Part of the problem here is LE agencies have different tactics on how they respond and react, and discussing them in open forum is not going to happen due to OPSEC. All agencies that con repsond to an event need to meet, talk about the plan and work together.

Again, I don't think you'll find anyone advocating a "just do it" attitude or discussing the "how to" part. Instead this thread brings to light a topic that should be discussed amongst those whom will be called out and talk about who can and will do what, under what circumstances.

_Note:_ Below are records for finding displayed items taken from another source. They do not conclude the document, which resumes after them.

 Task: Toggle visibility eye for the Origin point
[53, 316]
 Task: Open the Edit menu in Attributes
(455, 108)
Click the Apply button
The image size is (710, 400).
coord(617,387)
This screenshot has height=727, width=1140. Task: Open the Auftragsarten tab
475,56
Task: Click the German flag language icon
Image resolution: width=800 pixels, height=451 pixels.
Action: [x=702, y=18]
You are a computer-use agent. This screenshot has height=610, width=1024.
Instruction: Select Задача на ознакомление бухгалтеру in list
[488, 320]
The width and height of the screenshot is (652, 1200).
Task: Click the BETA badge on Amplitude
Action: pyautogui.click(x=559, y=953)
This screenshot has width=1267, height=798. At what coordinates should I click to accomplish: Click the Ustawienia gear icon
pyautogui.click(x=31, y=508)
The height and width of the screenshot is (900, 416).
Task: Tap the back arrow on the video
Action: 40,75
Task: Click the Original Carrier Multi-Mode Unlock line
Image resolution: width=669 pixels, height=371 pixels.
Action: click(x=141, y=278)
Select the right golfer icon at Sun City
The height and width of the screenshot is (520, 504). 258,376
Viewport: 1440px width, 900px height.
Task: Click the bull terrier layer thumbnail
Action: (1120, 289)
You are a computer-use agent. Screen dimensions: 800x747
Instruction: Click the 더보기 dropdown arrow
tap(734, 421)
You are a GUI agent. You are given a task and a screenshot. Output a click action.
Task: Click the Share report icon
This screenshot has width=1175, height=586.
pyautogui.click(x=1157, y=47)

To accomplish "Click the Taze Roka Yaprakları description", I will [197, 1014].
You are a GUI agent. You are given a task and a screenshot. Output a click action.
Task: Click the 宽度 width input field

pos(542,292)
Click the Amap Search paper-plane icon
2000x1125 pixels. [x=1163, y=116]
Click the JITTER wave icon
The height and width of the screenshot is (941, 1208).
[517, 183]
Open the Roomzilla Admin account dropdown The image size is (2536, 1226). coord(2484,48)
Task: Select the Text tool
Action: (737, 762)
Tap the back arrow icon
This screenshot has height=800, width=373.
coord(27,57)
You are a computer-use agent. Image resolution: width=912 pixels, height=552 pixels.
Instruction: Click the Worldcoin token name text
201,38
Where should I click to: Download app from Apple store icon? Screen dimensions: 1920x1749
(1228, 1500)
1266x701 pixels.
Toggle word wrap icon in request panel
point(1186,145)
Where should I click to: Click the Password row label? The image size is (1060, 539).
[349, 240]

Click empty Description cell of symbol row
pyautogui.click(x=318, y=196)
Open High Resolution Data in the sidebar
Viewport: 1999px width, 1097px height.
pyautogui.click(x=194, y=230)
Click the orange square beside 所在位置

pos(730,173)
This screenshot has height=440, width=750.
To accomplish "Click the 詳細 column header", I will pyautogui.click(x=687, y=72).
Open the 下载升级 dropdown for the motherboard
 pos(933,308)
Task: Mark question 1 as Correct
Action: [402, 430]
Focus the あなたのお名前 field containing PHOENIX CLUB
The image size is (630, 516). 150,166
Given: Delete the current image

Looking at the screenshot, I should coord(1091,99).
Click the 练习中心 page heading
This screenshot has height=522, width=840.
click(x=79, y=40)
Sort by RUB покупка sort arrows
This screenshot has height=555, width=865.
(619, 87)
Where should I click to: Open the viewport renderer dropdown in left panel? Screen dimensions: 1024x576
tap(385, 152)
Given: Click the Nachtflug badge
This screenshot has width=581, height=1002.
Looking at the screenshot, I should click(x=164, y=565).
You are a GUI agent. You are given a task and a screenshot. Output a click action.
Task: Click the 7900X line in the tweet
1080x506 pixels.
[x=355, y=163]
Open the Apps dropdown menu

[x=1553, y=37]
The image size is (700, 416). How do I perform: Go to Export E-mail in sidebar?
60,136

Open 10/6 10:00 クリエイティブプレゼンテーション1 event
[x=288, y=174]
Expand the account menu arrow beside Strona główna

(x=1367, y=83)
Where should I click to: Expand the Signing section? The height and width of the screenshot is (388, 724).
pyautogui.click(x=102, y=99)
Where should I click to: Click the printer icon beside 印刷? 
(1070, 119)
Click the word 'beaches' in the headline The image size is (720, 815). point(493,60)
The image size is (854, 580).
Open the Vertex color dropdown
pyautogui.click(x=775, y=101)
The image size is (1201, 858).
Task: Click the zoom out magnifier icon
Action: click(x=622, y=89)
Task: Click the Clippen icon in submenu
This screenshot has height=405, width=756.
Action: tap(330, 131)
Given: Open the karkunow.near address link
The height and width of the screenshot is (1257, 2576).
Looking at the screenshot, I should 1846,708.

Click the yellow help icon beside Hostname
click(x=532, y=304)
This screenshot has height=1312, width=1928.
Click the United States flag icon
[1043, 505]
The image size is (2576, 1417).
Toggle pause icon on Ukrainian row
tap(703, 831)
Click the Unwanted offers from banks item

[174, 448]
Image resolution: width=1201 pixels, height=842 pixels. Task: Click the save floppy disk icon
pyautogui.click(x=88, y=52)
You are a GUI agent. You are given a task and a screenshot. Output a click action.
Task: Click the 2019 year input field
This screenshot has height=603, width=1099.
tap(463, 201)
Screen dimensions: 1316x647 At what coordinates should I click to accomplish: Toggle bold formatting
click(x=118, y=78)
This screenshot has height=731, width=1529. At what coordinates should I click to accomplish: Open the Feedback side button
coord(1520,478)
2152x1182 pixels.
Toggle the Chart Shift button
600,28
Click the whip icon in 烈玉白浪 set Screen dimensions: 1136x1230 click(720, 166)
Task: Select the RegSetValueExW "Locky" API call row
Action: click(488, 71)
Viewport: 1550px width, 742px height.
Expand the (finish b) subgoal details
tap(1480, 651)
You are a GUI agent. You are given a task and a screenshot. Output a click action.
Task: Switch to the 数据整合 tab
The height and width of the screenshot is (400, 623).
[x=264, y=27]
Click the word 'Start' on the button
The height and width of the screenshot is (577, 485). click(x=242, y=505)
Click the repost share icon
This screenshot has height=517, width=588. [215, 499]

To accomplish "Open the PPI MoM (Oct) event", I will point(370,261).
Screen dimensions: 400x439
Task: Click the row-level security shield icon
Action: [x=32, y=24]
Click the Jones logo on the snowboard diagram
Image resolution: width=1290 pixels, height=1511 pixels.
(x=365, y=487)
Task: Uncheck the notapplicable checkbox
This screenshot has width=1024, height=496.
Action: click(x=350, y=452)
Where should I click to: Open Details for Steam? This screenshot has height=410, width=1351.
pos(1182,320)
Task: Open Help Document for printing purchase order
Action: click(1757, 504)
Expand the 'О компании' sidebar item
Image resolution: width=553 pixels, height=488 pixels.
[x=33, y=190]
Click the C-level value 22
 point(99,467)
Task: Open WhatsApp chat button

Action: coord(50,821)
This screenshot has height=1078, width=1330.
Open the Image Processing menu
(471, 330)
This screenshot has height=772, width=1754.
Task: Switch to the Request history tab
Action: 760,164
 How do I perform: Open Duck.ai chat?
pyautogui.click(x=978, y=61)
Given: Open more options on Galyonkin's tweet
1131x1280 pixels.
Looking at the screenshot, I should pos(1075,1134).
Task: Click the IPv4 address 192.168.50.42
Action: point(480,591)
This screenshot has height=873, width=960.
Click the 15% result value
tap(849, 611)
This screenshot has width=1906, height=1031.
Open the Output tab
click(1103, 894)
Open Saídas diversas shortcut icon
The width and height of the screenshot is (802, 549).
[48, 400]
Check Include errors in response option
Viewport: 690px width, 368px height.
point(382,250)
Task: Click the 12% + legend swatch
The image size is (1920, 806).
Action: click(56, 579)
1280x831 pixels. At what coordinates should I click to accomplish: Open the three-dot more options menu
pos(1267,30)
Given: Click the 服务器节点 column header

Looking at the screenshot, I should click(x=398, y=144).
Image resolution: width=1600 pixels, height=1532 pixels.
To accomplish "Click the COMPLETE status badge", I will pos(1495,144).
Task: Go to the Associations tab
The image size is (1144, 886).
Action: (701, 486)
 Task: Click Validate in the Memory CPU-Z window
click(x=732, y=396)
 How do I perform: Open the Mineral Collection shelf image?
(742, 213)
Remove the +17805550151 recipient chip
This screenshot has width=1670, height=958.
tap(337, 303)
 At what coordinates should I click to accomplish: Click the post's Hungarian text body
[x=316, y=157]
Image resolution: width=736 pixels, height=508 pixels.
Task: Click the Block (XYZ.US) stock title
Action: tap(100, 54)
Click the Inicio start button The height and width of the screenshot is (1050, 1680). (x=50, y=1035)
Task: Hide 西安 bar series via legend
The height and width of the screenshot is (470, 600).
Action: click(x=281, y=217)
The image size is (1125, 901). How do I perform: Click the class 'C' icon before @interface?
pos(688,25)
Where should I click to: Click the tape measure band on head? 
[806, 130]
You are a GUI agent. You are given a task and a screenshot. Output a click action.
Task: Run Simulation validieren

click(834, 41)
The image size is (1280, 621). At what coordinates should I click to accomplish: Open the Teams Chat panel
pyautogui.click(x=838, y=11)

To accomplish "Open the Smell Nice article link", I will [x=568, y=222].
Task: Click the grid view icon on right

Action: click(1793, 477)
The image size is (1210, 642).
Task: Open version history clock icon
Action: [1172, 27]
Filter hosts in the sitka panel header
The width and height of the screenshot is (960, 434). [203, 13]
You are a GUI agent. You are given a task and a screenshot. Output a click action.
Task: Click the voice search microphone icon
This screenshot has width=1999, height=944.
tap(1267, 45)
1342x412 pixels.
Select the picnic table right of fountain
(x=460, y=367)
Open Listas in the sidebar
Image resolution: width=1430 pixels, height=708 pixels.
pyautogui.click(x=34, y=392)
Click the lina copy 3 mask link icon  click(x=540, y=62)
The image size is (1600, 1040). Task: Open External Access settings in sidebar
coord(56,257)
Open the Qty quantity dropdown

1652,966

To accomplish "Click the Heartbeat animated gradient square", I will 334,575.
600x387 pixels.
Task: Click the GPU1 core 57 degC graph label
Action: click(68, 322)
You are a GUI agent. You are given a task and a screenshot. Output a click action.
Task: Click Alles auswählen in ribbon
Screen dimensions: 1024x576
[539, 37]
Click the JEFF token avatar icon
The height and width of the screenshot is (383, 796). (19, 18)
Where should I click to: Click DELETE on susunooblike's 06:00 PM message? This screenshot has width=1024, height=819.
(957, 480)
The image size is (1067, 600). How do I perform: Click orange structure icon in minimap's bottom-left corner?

In many, I dare say most communities, the police, fire and EMS have very little knowledge of the way the other operates, short of just seeing it in the field. Truly understanding why we don't take a LEO's word on "no injury" or just anyone saying there's no fire, is different than knowing it happens and developing your own story as to the "why". I spent a wek in Anniston AL a few years back in a multi-role ICS class and was incredulous to learn how little some very senior members of other PD's, FD's, SWAT personnel, etc. knew about each others roles. I had a patrol divission commander of a very large county in CA ask what exactly it is that a Haz-mat team does? :blink:

@JJB531: Sorry I should have clarified I was envisioning dual role providers when I said Fire based EMS. It's the type of system my department operates and we tend to find our personnel are far more aggressive on nearly every front than those providers that operate under other systems, locally at least. Though the times are a changin'. Not necessarily for the better either. We used to respond to nearly every call and assess the scene ourselves (short of those involving firearms), now dispatch attempts to stage us for elderly overdose calls! Somewhere we lost common sense to liability.